Sure you can, see the various posts about this. The SoC contains both the CPU and the 5 GHz radio, so it's the same temperature.

Even if the quantenna CPU uses an incompatible binary its still possible but complicated to the OS although instead of a true quad core design you can assign some tasks to the broadcom and some tasks to the quantenna CPU ( the programs must be binary compatible though to run on a particular CPU) other than just networking. Example would be firewall or even malware protection.

Not really. First, each CPU runs its own OS. Code running on the BCM4709 has no way of doing anything with the QSR1000, and vice-versa. Also, architecture is completely different - it's no more possible for a binary to run on both that it would be for a single binary to run on your router and your x86 PC. Also, each CPU has its own RAM.

Finally, the ARC700 CPU is nowhere near the performance level of the Cortex A9 used by the BCM4709. The 64 MB of RAM available to that CPU, combined with its low performance make it unsuitable for any task that is currently handled by the BCM4709.

The quantenna chip doesnt have any faster bus than the RGMII. The broadcom could've used its other PCIe to connect to the chip but the chip doesnt have a compatible interface. The fault would be on the quantenna chip and not the broadcom.

That's not true. The QSR1000 can be connected through either RGMII or PCIe, and the Quantenna SDK supports both types of interfaces. The Netgear R7500 for example uses a PCIe interface to interconnect the Qualcomm and the Quantenna SoCs.

 

[bigmag]

This is my current temperatures :

ASUSWRT RT-AC87U_3.0.0.4 Mon Jan 12 03:10:08 UTC 2015
admin@RT-AC87U:/tmp/home/root# qcsapi_sockrpc get_temperature
temperature_rfic_external = 0.0
temperature_rfic_internal = 56.3
temperature_bbic_internal = 60.0
admin@RT-AC87U:/tmp/home/root# cat /proc/dmu/temperature
CPU temperature : 70C

I have attached the router on the wall and have 15 cm distance to the wall so that the hot air out can better circulate and no problems with the router

 

[pepeEL]

Hello
How you reached as low temp on CPU ? You are use a thermal pad? If yes please write how (manufacturer) ?
Maybe you have screen ?

 

[sfx2000]

Not really. First, each CPU runs its own OS. Code running on the BCM4709 has no way of doing anything with the QSR1000, and vice-versa. Also, architecture is completely different - it's no more possible for a binary to run on both that it would be for a single binary to run on your router and your x86 PC. Also, each CPU has its own RAM.

Agree...

The way I look at the 87U - it's a Broadcom 2.4GHz AP/Router with a QTN AP loosely coupled on the HW side.
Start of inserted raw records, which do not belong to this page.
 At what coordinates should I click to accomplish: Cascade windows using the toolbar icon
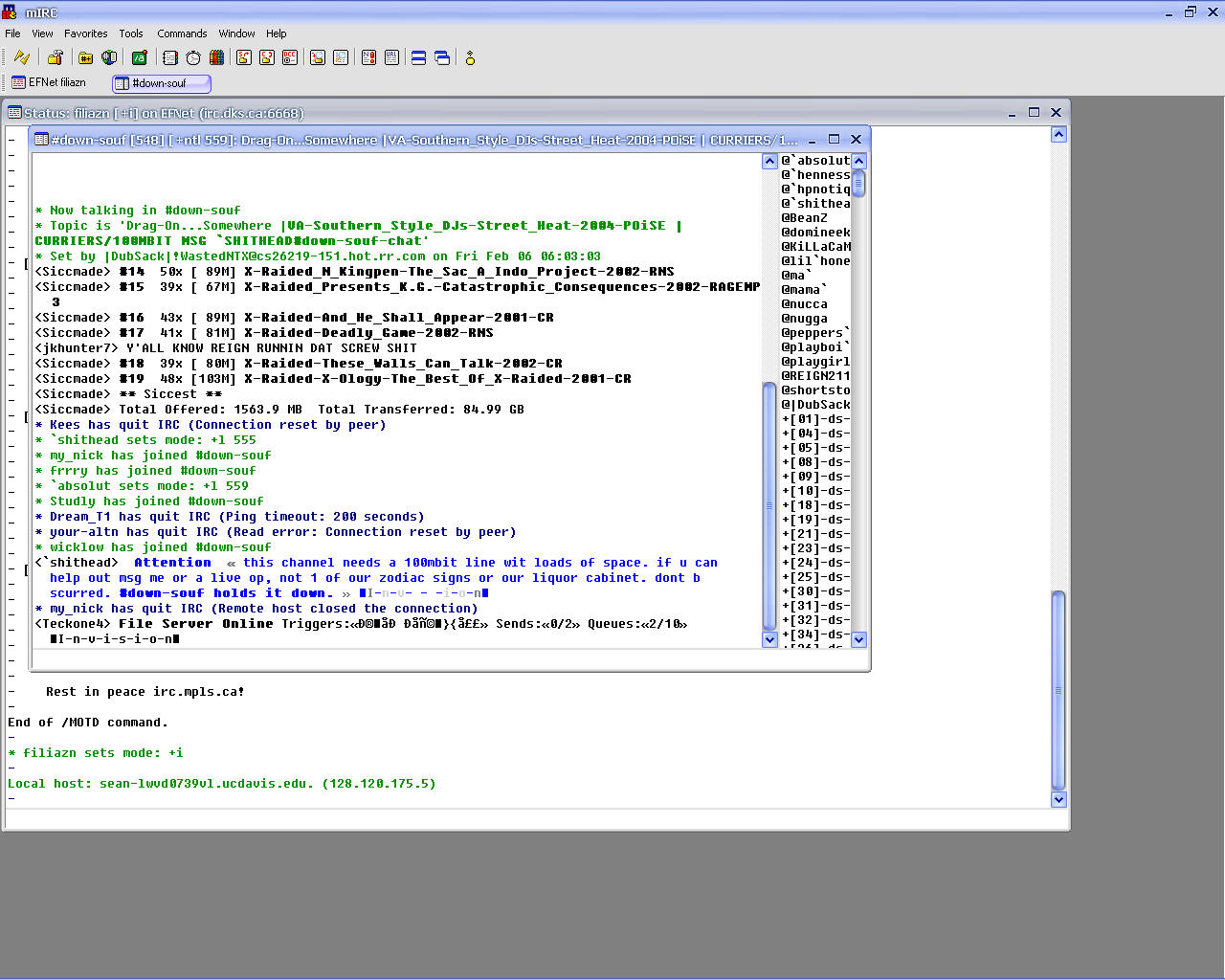441,57
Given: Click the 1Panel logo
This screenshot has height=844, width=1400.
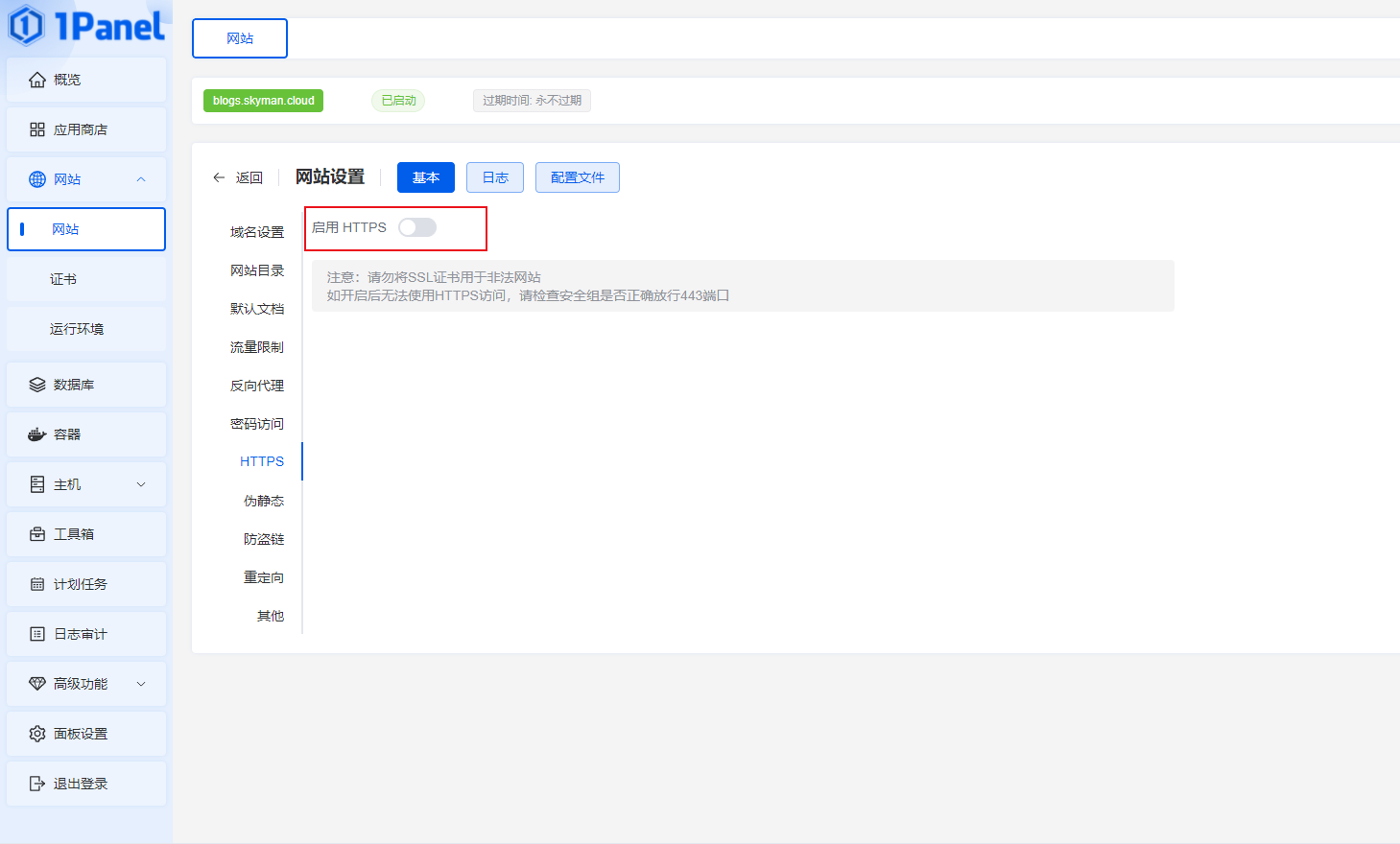Looking at the screenshot, I should [x=86, y=26].
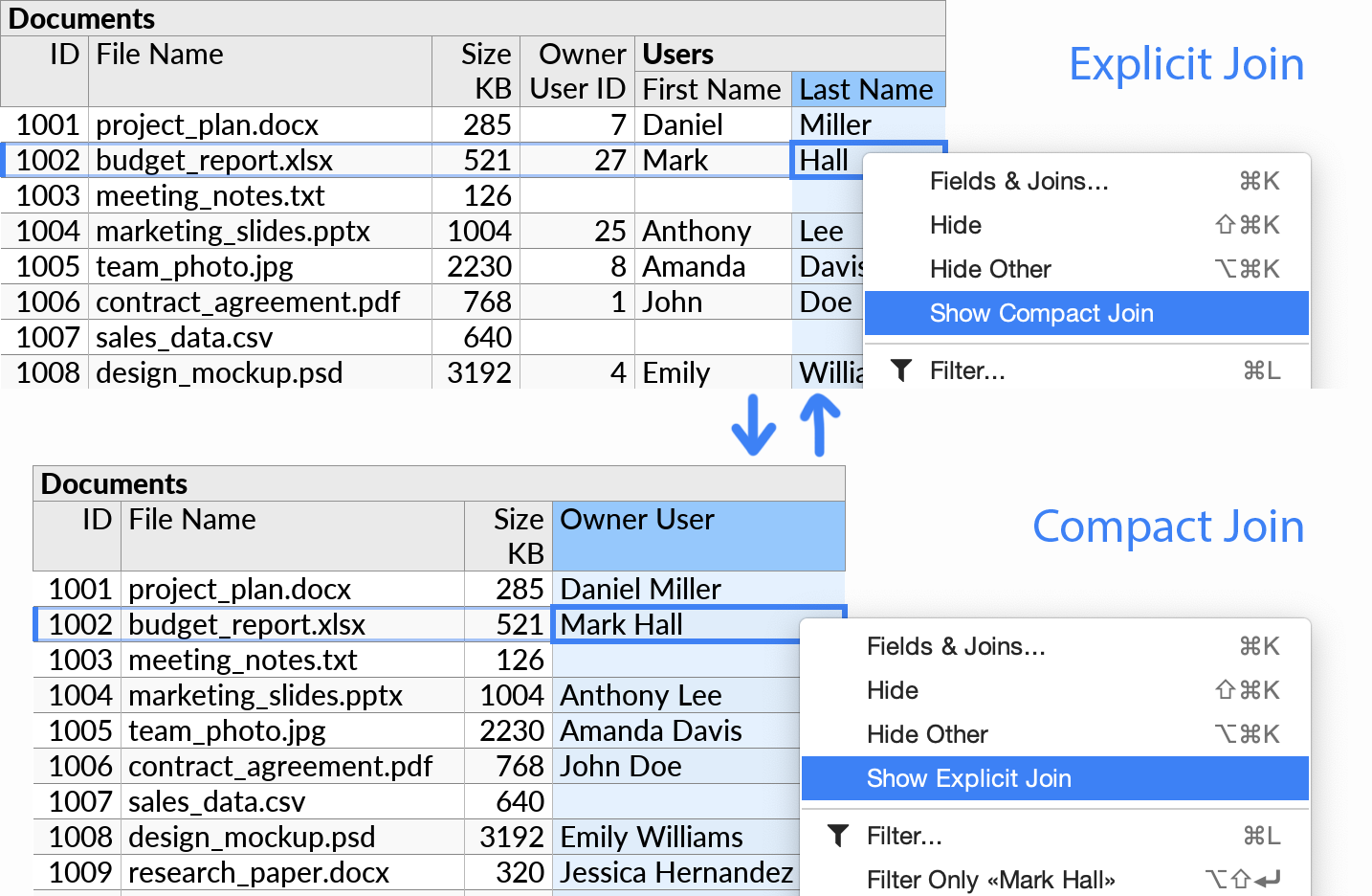The width and height of the screenshot is (1372, 896).
Task: Click the "Owner User" column header
Action: [x=637, y=520]

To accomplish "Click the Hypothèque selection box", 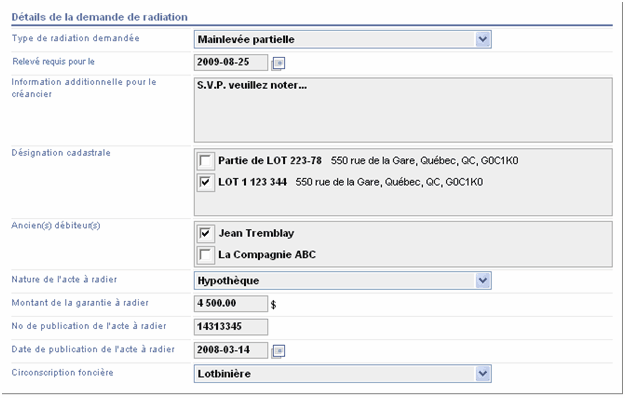I will [x=342, y=280].
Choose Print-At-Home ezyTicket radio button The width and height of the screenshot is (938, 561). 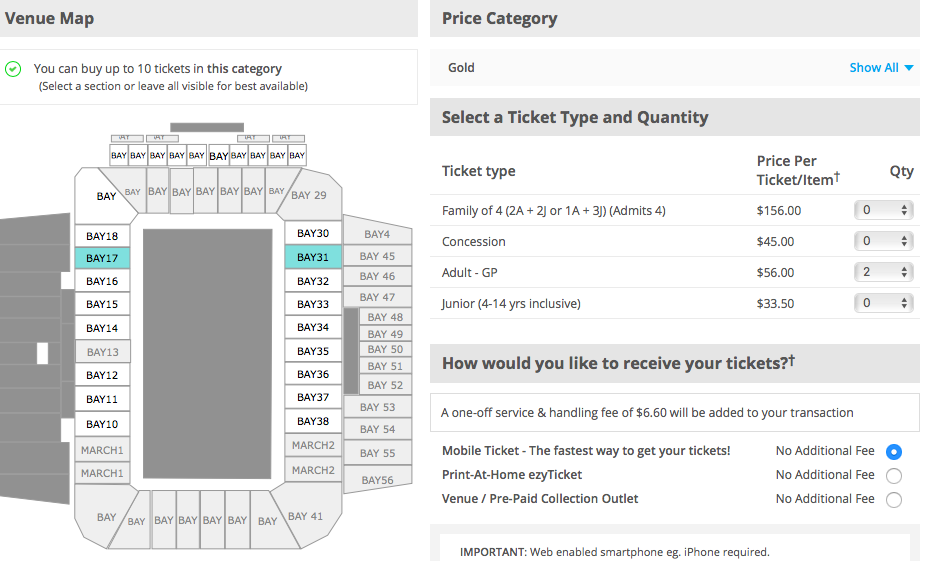pos(894,475)
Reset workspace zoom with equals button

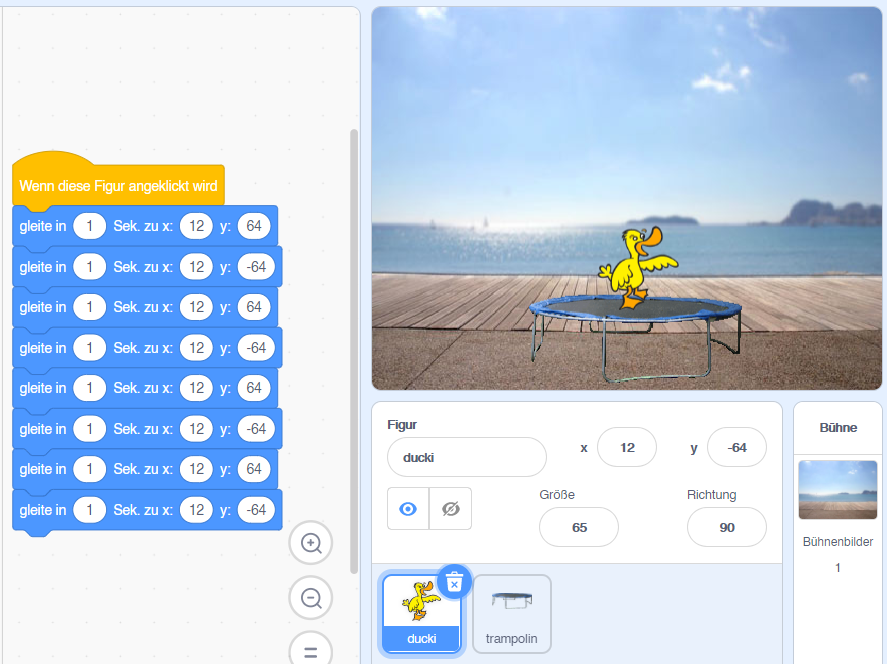311,651
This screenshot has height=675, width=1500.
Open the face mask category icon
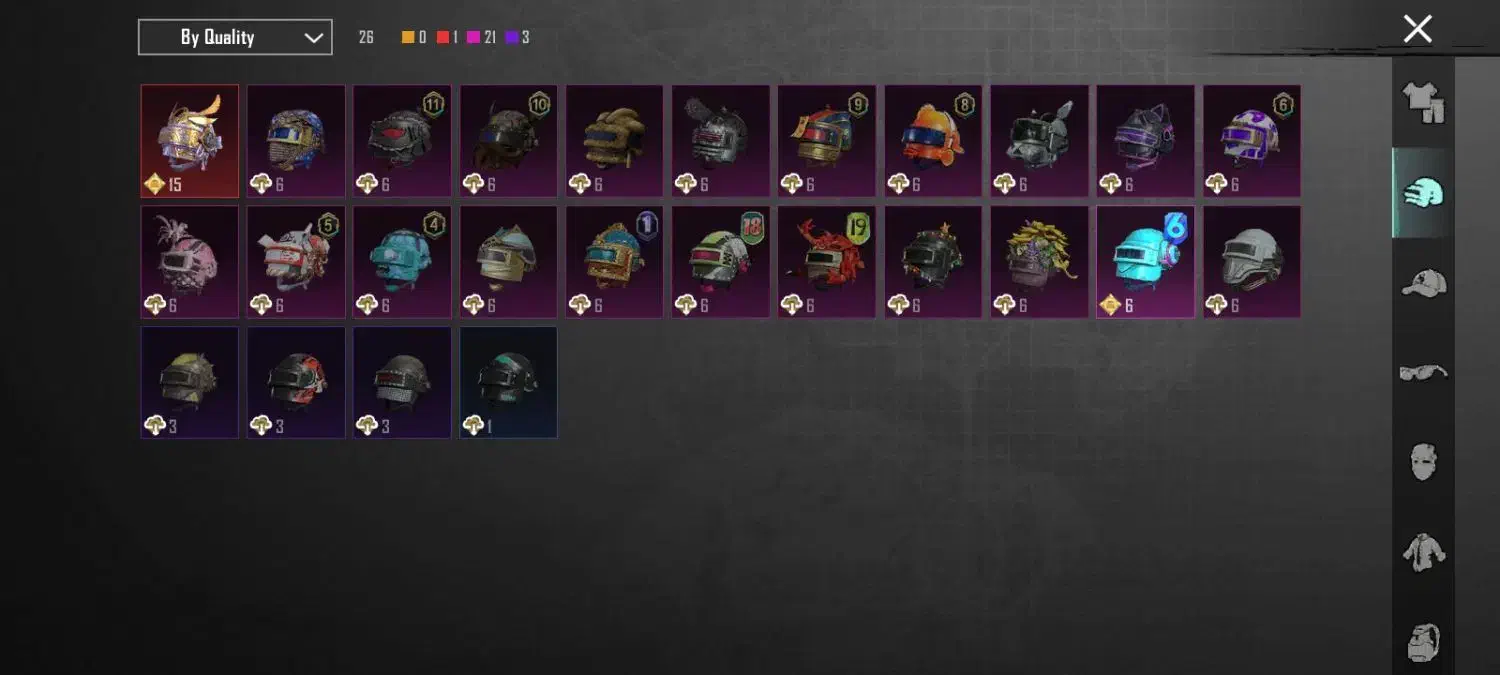pyautogui.click(x=1423, y=462)
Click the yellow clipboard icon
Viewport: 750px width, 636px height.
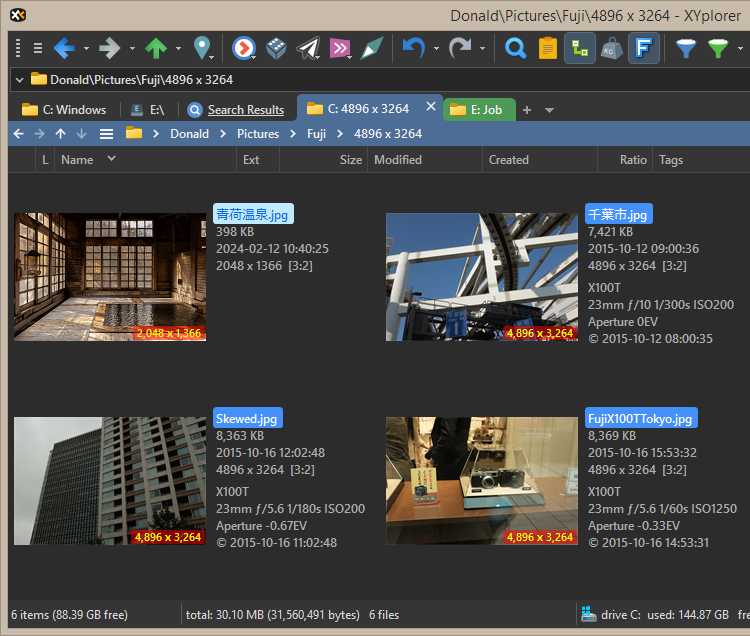coord(547,48)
Finally, the ARC700 CPU is nowhere near the performance level of the Cortex A9 used by the BCM4709. The 64 MB of RAM available to that CPU, combined with its low performance make it unsuitable for any task that is currently handled by the BCM4709.

I wouldn't say it's 'slower' - I would suggest however, that it's very different from what folks have seen in other chipsets (ARM or MIPS).

To put things into context - Consider AMD's R9 Fury GPU (one of their most recent) - it's only clocked at 1GHz, and compare that to an Intel i7-4790 (Haswell) at 3.6GHz - they're both very fast chips, and on certain tasks one will be much faster than the other... all depends on the design intent and work to be done...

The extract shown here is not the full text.